Evidential Coherence and Causation. In collaboration with Greg Wheeler, Scheines investigated the ways in which the causal relations among a hypothesis and evidence that might bear on it mediates the relationship between "evidential coherence" and "confirmation" - both of which can be modeled using probabilistic relations. Under the assumption that these relations are reasonable models of these philosophical notions (which is not necessarily our view), it turns out that for certain classes of models the causal structure tells the entire story, and for others the causal story along with bounds allow one to say quite a lot about how "coherence" and "confirmation" relate. This work was recently published in Mind.
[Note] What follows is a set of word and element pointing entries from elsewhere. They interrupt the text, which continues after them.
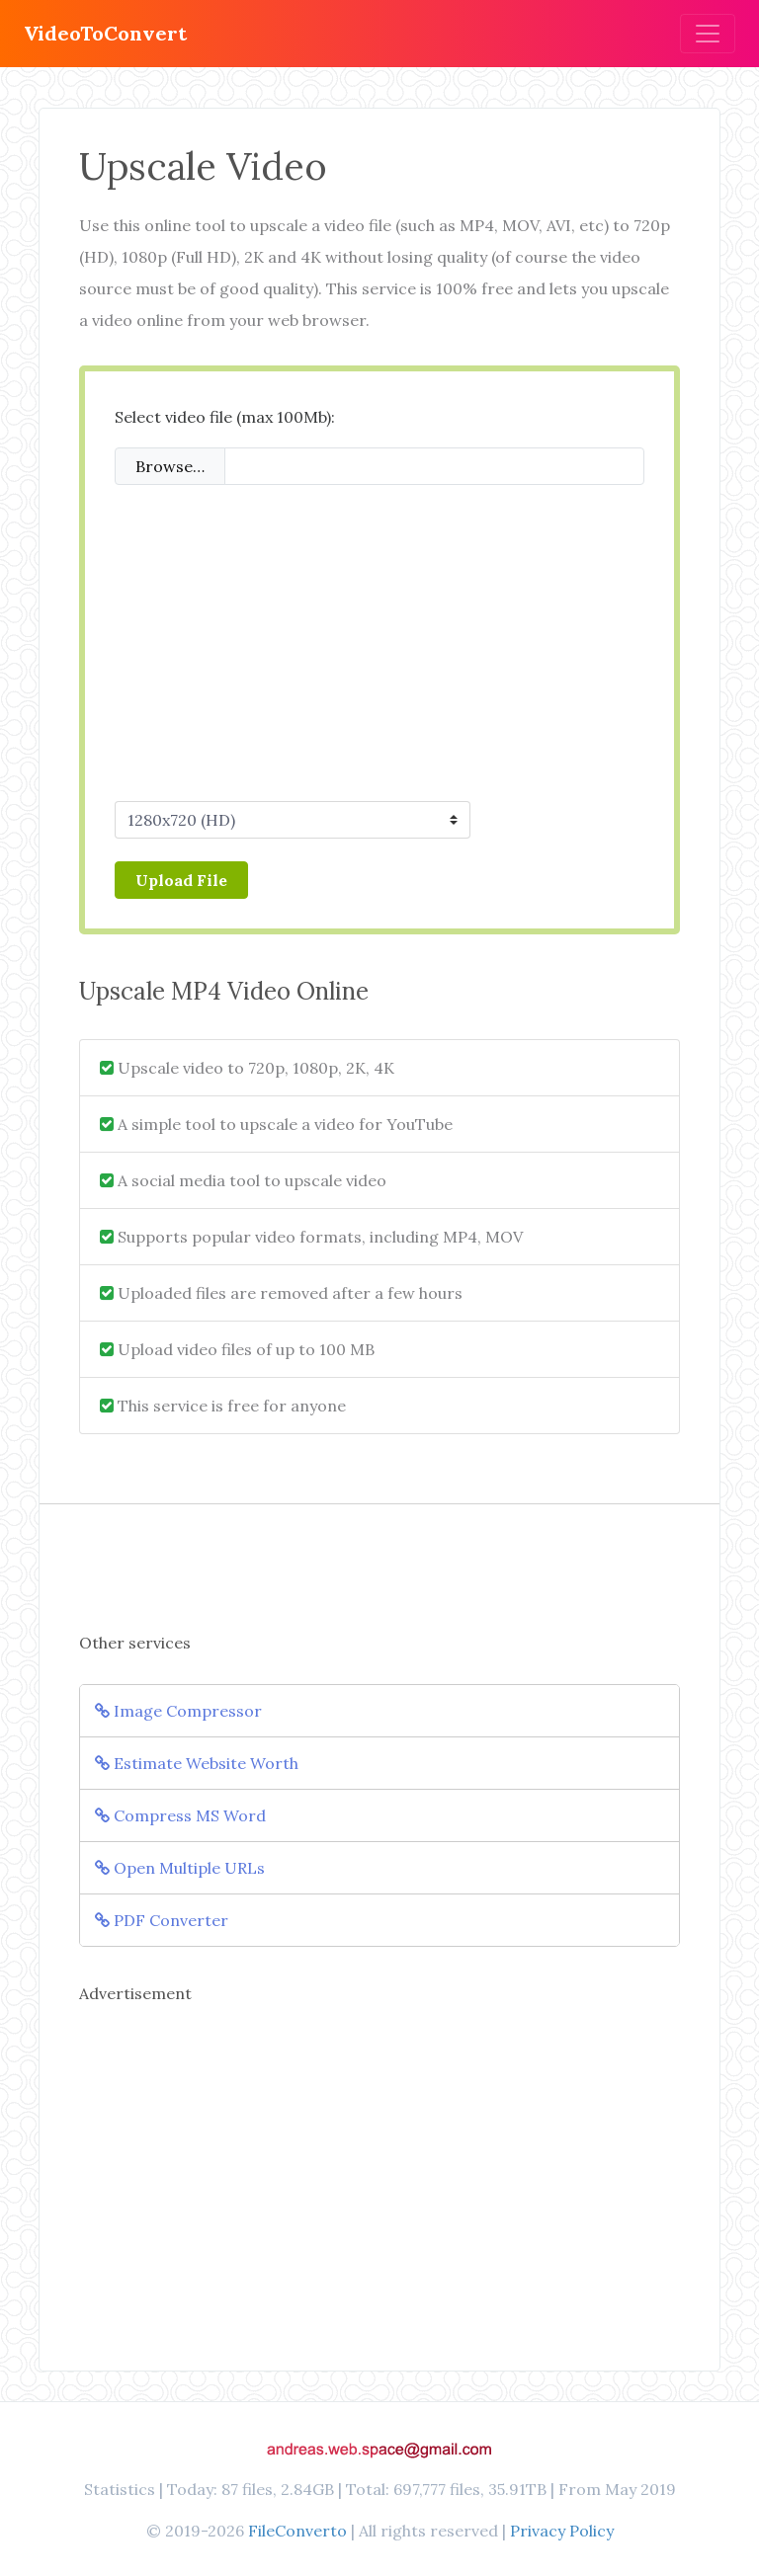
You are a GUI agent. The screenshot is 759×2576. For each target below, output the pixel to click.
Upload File (181, 880)
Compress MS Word (180, 1815)
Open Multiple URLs (180, 1868)
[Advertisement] (379, 647)
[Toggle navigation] (707, 33)
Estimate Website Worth (196, 1763)
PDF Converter (161, 1920)
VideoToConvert (105, 33)
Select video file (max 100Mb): (225, 417)
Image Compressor (178, 1711)
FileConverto (297, 2530)
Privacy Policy (562, 2530)
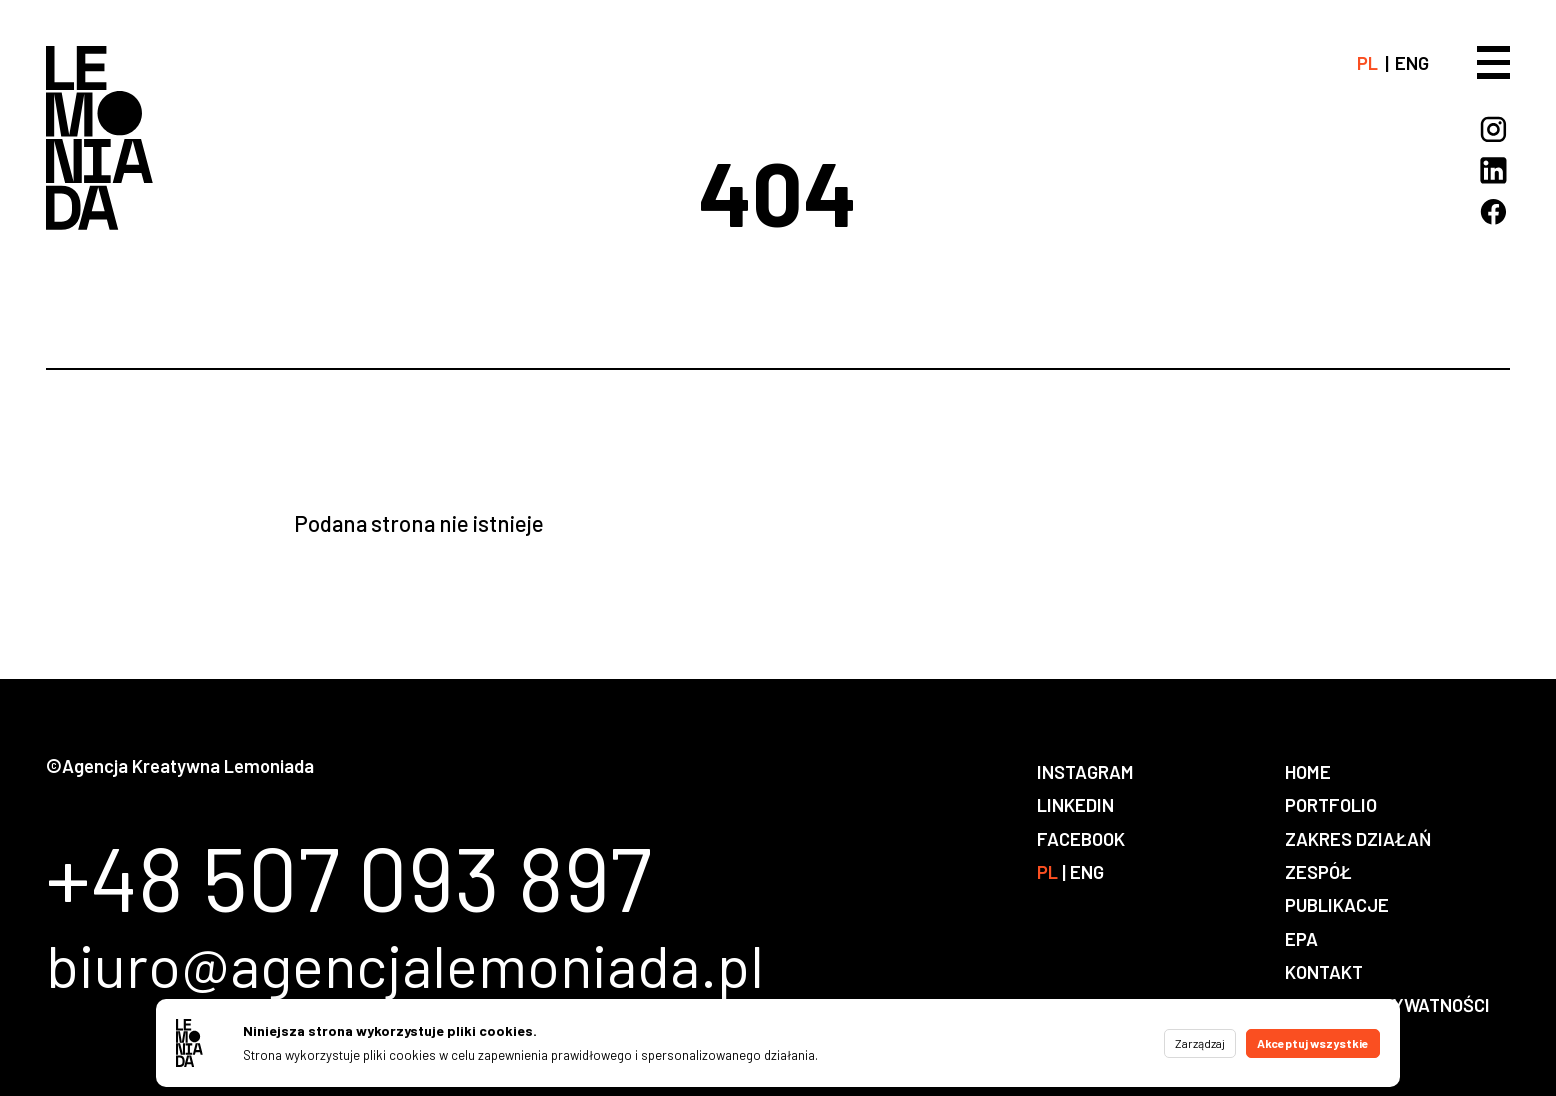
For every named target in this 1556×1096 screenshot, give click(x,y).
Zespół (1318, 871)
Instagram (1085, 771)
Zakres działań (1358, 838)
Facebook (1081, 838)
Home (1308, 771)
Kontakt (1324, 971)
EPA (1301, 938)
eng (1412, 62)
Mis-specification. In collaboration with psychometricians at UCLA, Scheines researched the interaction between measurement model mis-specification and bias in estimating causal relationships between latent variables. Surprisingly, using measurement models mis-specified as unidimensional often involves very low bias when estimating causal parameters. Under reasonable assumptions, statistics can be derived to indicate when a researcher is likely to be in such a situation. This research was also extended to investigate whether multi-dimensional measurement models could be built reliably using existing clustering algorithms - the answer being no if the multi-dimensionality is even moderately complex.

Variable Construction. Scheines, Danks and PhD student Steve Fancsali investigated the relationship between the goals of scientific investigation(predictive or causal) and the sorts of variables one should construct or define from raw data logs that are not yet even random variables. If one's goal is prediction, the task is simple, but if one's goal is causal, there is a decision theoretic tension between finding variables that are a) strong predictors of a target but not knowably causes, or b) weaker predictors, but more knowably causes.

Testing. Spirtes has served on the board of Chalearn an organization devoted to setting up open competitions for analyzing data in order to make causal inferences. Several such competition have been successfully run in the last year.

Policy. Scheines has served on several National Academy of Science committees that apply causal inference methodology to problems of national concern. In 2005, the Institute of Medicine systematically studied the effect of food marketing on the diets of children. Scheines constructed coding standards for causal inference and, along with committee members applied it to over a hundred published studies. In 2007, the IOM’s Committee on the Evaluation of the VA’s Presumptive Disability Decision-Making Process was asked to construct a modern framework for reviewing the scientific evidence for whether wartime exposure caused veteran disease. In 2012-14, the National Research Council was asked to review the EPA’s IRIS Process – a system that the EPA uses to identify hazard and assess risk in non-pesticide chemicals. In both of these committees, Scheines led the effort to construct a framework for using diverse bases ofevidence (experimental, observational, animal studies) for and against causation.